On pensait qu’il avait définitivement rangé son micro et son éternel sourire. Mais Gérard Holtz, 78 ans, n’en a visiblement pas terminé avec le petit écran. L’ancien visage incontournable du service des sports de France Télévisions revient, neuf ans après son départ émouvant lors du Tour de France 2016, avec une émission qui n’a cette fois rien à voir avec le vélo ou le ballon rond. À partir du 24 octobre prochain, il animera sur LCP un nouveau magazine culturel intitulé « Le Banquet », programmé deux fois par mois en prime time.
Une parenthèse qui n’en était pas une
En 2016, son adieu aux téléspectateurs avait des allures de clap de fin. « Je pars heureux, la tête remplie d’images », déclarait-il à l’époque, les yeux embués au pied de l’Arc de Triomphe. Depuis, l’homme n’a pourtant jamais vraiment disparu. Amateur de théâtre, il est monté régulièrement sur scène, a publié plusieurs ouvrages et s’est consacré à sa passion pour le sport, version pratique cette fois. Un agenda bien rempli, mais loin des plateaux de télévision.
À 78 ans, Holtz n’a donc pas résisté à l’appel de la caméra. « Revenir ? C’était évident », confie-t-il aujourd’hui. Mais pas question de rejouer la partition du journaliste sportif qu’il fut pendant quatre décennies. Ce retour se veut résolument différent, porté par une envie de partager une autre facette de lui-même.

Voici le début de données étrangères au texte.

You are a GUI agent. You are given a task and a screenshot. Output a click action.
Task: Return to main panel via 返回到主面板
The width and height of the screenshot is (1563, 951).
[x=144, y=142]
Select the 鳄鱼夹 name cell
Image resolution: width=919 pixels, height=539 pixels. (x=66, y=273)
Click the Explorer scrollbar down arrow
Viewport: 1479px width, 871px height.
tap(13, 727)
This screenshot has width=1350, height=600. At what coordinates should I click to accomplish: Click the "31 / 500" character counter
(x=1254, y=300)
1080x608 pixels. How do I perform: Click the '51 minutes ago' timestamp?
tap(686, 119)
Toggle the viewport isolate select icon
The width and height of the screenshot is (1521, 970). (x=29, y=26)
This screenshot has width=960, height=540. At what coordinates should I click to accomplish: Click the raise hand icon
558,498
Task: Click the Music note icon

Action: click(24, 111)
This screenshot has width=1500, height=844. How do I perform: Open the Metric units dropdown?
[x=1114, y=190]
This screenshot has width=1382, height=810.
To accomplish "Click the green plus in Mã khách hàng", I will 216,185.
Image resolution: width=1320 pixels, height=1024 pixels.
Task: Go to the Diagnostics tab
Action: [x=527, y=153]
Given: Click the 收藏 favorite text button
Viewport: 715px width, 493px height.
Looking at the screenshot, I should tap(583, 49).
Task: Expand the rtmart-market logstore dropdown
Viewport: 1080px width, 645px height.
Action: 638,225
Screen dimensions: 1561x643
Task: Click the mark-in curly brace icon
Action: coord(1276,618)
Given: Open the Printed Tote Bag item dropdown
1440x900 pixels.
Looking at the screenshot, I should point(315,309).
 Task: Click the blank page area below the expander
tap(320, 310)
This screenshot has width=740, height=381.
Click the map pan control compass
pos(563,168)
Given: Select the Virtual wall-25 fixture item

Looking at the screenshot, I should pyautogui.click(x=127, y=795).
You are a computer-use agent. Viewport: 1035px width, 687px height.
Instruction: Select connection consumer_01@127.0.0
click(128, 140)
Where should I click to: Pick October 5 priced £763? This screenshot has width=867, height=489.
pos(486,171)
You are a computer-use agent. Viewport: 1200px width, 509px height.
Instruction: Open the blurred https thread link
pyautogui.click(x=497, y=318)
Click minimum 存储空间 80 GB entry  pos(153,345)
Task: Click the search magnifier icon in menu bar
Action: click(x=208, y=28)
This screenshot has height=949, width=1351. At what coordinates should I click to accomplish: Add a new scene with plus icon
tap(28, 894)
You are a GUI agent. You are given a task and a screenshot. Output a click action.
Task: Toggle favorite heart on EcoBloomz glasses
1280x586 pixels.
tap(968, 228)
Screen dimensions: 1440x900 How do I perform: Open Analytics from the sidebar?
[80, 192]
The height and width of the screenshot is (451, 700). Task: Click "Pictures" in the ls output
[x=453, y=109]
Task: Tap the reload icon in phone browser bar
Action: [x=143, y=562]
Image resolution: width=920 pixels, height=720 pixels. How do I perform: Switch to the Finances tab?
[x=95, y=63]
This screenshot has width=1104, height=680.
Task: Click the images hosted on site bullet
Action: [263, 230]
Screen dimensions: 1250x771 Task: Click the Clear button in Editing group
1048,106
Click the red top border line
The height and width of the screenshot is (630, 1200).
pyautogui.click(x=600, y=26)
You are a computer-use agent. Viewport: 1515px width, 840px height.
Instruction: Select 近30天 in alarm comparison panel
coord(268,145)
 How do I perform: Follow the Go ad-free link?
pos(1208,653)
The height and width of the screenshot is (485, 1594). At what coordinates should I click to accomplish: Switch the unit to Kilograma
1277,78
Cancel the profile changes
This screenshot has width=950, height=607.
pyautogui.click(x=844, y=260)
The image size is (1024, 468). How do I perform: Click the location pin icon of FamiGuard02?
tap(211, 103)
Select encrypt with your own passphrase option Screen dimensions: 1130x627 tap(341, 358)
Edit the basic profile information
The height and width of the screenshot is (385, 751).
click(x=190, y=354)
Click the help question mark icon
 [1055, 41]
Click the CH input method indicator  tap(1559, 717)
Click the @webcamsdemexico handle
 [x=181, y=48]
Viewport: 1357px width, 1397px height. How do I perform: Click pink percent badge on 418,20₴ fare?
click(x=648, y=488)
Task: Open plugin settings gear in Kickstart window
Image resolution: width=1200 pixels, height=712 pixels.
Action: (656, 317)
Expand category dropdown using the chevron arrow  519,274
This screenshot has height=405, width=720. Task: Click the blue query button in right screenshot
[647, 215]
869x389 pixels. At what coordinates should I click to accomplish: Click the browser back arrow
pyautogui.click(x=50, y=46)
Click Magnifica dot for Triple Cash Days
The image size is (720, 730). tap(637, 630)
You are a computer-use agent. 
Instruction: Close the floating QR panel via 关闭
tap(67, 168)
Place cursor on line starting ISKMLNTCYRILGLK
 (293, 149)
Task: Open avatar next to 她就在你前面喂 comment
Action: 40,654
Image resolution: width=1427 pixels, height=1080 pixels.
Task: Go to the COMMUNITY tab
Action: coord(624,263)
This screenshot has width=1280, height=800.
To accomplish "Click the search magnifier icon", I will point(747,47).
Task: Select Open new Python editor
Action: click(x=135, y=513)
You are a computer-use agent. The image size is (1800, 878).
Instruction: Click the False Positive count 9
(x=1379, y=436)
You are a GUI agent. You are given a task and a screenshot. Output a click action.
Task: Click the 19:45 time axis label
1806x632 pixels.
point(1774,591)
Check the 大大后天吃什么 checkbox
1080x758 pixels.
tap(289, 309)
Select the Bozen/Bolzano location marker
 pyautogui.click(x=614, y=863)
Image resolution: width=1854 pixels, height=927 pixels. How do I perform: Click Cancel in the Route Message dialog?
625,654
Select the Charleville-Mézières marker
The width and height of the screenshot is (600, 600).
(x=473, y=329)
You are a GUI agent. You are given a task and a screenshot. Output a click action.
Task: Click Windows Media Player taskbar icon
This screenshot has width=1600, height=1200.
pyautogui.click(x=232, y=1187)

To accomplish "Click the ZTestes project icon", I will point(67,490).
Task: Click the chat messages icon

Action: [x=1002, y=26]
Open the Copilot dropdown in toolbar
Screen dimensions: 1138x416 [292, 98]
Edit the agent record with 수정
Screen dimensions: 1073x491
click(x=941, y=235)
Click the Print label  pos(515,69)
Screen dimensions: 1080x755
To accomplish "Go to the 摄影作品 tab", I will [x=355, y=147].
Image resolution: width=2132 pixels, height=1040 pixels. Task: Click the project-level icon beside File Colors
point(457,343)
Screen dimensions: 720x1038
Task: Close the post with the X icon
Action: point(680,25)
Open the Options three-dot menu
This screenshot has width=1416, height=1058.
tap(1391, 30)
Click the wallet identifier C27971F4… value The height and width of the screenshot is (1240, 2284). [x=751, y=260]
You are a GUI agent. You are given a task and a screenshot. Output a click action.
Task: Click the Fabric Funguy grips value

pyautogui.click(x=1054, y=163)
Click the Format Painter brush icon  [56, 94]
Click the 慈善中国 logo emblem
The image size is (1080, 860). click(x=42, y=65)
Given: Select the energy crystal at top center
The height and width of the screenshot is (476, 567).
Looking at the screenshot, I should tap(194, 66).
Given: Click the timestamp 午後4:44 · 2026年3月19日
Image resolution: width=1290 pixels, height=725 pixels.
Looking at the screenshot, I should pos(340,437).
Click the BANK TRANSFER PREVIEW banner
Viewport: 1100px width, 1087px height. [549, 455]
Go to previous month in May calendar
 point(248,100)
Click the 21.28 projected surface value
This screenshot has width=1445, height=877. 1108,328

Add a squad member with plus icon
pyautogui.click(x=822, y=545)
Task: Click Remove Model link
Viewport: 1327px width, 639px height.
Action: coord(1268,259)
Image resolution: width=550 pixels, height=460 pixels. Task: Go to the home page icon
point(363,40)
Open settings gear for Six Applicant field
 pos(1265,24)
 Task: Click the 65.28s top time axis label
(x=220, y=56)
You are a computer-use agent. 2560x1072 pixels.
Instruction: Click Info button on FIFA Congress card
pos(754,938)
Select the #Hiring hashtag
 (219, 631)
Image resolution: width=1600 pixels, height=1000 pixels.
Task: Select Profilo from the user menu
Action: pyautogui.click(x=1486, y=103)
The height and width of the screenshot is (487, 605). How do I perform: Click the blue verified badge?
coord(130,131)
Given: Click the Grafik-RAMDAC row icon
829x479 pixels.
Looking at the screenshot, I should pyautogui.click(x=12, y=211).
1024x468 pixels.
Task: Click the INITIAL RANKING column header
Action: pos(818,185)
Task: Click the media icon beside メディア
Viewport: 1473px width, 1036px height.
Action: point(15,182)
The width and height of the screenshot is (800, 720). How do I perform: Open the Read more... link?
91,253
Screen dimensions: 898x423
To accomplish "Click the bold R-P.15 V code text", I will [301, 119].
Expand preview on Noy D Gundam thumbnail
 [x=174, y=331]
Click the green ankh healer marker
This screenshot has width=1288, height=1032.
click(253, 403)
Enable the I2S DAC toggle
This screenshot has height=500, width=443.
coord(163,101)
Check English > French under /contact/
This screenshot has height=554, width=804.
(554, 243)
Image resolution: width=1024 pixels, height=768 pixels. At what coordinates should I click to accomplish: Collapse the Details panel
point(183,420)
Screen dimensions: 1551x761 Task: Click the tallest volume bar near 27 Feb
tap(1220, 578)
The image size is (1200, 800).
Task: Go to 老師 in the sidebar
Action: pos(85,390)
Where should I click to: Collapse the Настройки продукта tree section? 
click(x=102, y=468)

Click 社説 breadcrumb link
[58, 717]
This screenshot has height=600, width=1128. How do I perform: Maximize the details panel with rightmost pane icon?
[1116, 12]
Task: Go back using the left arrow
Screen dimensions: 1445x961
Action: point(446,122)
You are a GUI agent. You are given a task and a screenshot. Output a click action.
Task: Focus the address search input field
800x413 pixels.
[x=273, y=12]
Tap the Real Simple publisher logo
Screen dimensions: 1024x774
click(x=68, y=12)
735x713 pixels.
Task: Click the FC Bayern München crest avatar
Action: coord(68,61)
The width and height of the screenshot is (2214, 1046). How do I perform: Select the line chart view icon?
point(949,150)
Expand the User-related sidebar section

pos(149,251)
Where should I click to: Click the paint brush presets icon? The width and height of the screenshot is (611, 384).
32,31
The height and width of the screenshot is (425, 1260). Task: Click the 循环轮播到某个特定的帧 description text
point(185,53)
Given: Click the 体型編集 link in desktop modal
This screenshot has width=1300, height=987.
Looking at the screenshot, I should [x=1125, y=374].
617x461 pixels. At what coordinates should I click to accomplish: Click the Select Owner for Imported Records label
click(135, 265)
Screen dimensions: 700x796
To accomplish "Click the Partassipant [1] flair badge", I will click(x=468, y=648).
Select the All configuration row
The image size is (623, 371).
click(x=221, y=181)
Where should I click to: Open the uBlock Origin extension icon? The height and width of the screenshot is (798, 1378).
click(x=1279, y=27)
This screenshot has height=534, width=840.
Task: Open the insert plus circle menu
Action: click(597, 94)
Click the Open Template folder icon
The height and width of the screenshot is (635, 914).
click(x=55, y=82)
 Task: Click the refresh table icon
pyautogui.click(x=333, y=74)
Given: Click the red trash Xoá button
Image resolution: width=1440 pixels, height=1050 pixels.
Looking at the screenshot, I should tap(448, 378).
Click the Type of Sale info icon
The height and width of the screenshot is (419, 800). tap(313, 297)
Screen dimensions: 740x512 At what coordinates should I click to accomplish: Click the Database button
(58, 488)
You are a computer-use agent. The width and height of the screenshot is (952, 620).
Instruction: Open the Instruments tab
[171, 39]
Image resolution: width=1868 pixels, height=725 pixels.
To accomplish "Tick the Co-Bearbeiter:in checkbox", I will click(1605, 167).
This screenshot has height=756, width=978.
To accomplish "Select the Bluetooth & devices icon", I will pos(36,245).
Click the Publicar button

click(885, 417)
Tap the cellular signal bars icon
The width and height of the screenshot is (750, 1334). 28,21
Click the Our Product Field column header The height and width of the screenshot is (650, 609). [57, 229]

« Le Banquet », une émission pour nourrir l’esprit
Diffusée sur La Chaîne parlementaire, que Holtz décrit comme une « chaîne chic et intelligente », l’émission entend s’installer dans le paysage télévisuel comme un rendez-vous culturel récurrent. Le principe : réunir autour de lui des personnalités du monde de la culture pour débattre, échanger et transmettre, dans un esprit à la fois sérieux et convivial.
Holtz n’arrivera pas seul dans cette aventure. À ses côtés, la journaliste et essayiste Anna Cabana, de trente ans sa cadette, apportera son regard et son énergie. Un duo intergénérationnel qui devrait donner du rythme à une émission pensée comme un espace de dialogue plus que comme un simple plateau télé.
« Le Banquet », comme son nom l’indique, veut embrasser une culture large, populaire et savante à la fois, de Platon à Astérix, de la littérature au cinéma, en passant par le théâtre et la bande dessinée. Un mélange qui colle à l’image d’Holtz, passionné d’histoire, de sport et d’arts vivants.
Une rentrée médiatique qui intrigue
Ce retour suscite forcément la curiosité. D’abord parce que Holtz a marqué plusieurs générations de téléspectateurs avec son ton enjoué, sa proximité avec les champions et son énergie communicative. Ensuite parce qu’on ne l’attendait pas forcément dans ce registre. L’homme qui vibrait au rythme des étapes du Tour ou des Jeux olympiques choisit désormais de mettre en avant la culture et le débat d’idées.
Pour LCP, le pari est double. Offrir à la chaîne une vitrine grand public en prime time grâce à un nom connu et apprécié. Et, en même temps, rester fidèle à sa ligne éditoriale, tournée vers l’éclairage des grands enjeux de société.
Un « come-back » symbolique
Au fond, le retour de Gérard Holtz dit quelque chose du lien entre télévision et mémoire collective. Certaines figures deviennent plus que de simples journalistes : elles incarnent une époque. Le revoir aujourd’hui, dans un autre rôle, c’est un peu comme retrouver un visage familier dans un nouveau décor.
Reste à savoir si « Le Banquet » saura séduire au-delà de la curiosité initiale. Mais une chose est sûre : Gérard Holtz n’a rien perdu de son enthousiasme. Et à 78 ans, il prouve qu’il est encore possible d’inventer une nouvelle page de sa carrière, loin des podiums et des arrivées de sprint, mais toujours avec la même passion du partage.